Results: A total of 90 retinal scans was conducted in 21 male mice (12-15 weeks old, 25-31 g). Venous reaction to flicker light was observed in all animals (vasodilation in 86%, vasoconstriction in 8% of measurements). Repeated measurements resulted in a significant decrease of baseline vessel diameter (p<0.05). A trend towards attenuated reactivity was also observed with repeated measurements (p=0.106). Assessability of arteries was limited due to anatomical characteristics -mainly due to light reflection and faulty automated segmentation -, but the majority of quantitative arterial recordings showed an emphasized reaction to flicker. Transretinal signaling on ERG was significantly reduced in retinae which previously underwent repetitive DVA examination (p<0.001).

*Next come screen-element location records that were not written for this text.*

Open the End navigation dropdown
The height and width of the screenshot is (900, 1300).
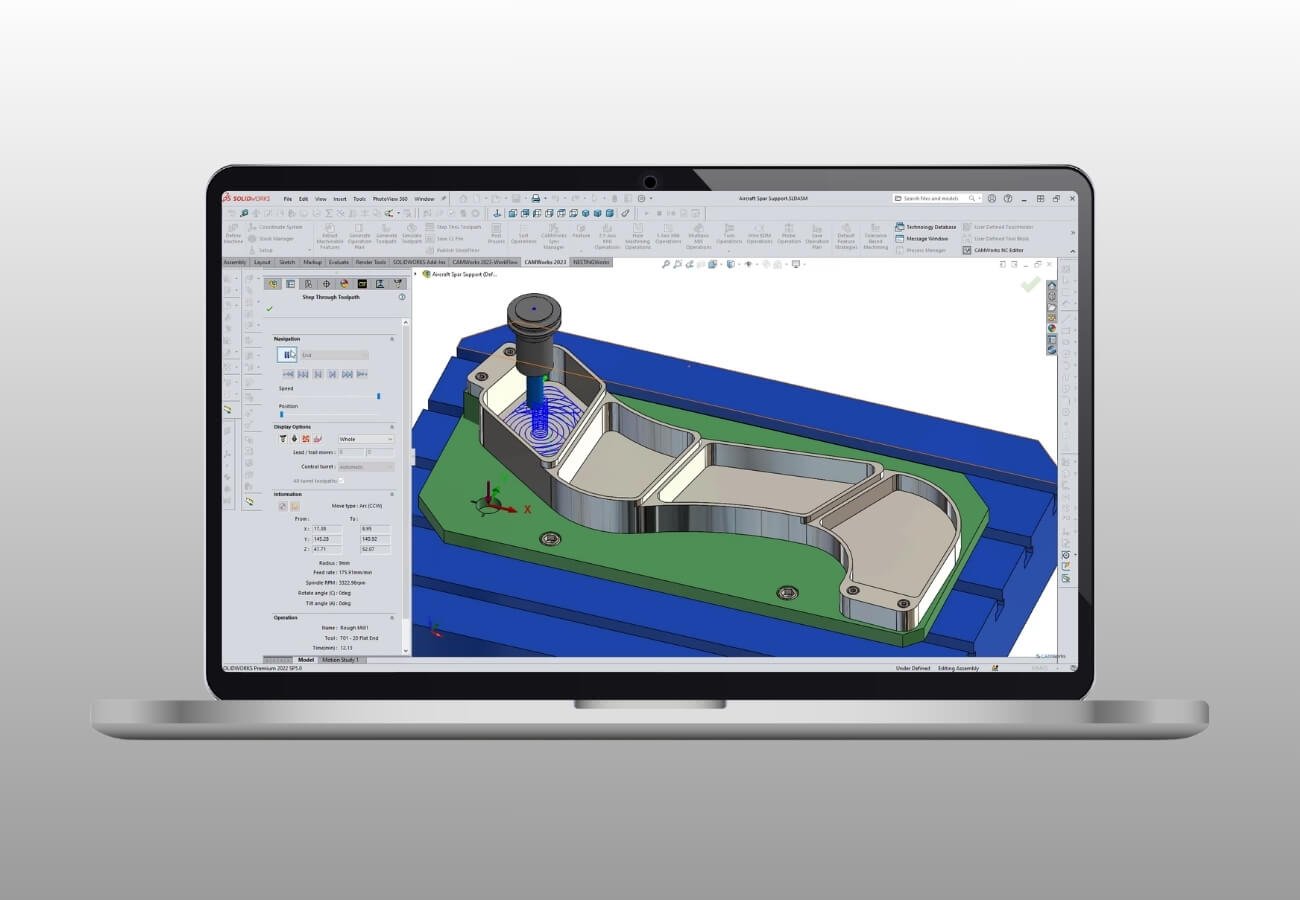(x=334, y=355)
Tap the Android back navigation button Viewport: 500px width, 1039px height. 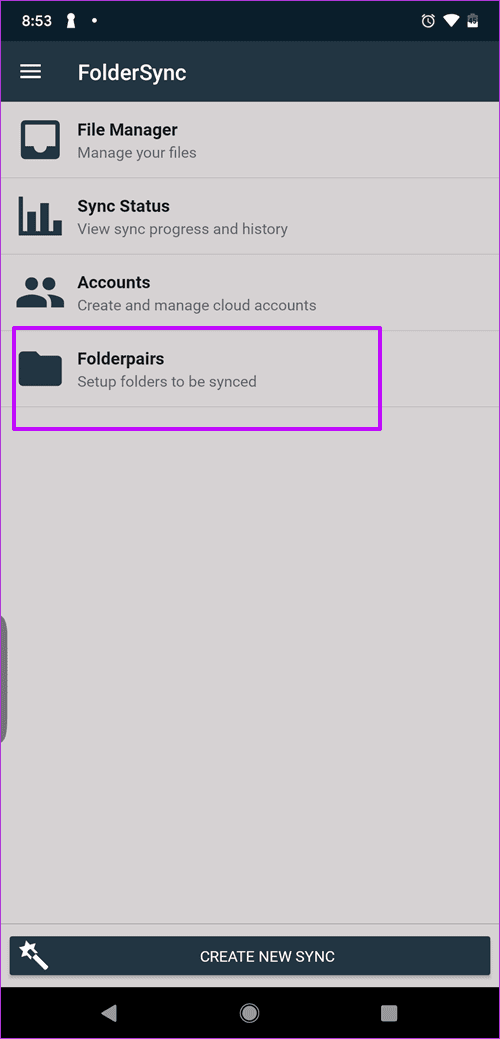109,1012
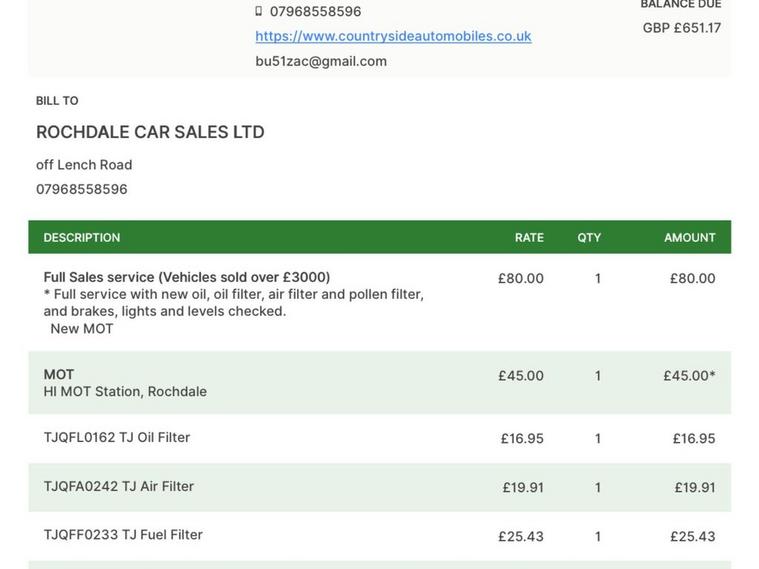Click the RATE column header

coord(529,237)
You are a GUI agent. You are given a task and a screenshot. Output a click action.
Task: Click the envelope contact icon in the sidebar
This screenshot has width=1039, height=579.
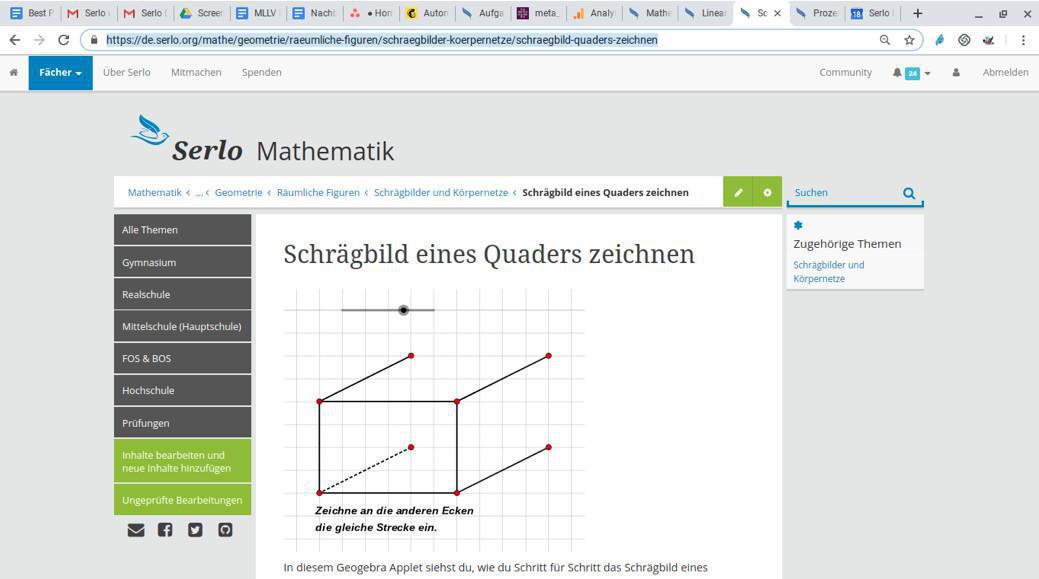click(x=135, y=530)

Conclusion: To the best of our knowledge, this is the first non-invasive study reporting and evaluating murine retinal vessel response to flicker light, documenting characteristic changes in response to NVC. Arterial examination may require additional contrast media (fluorescein/ICG) to overcome technicalconstraints. Venous retinal capacity is exhausted with repetitive examination, implying the need for recovery time. The imaging system can be used for basic research on vessel behavior and enables the investigation of microcirculation in control mice and genetically modified animals.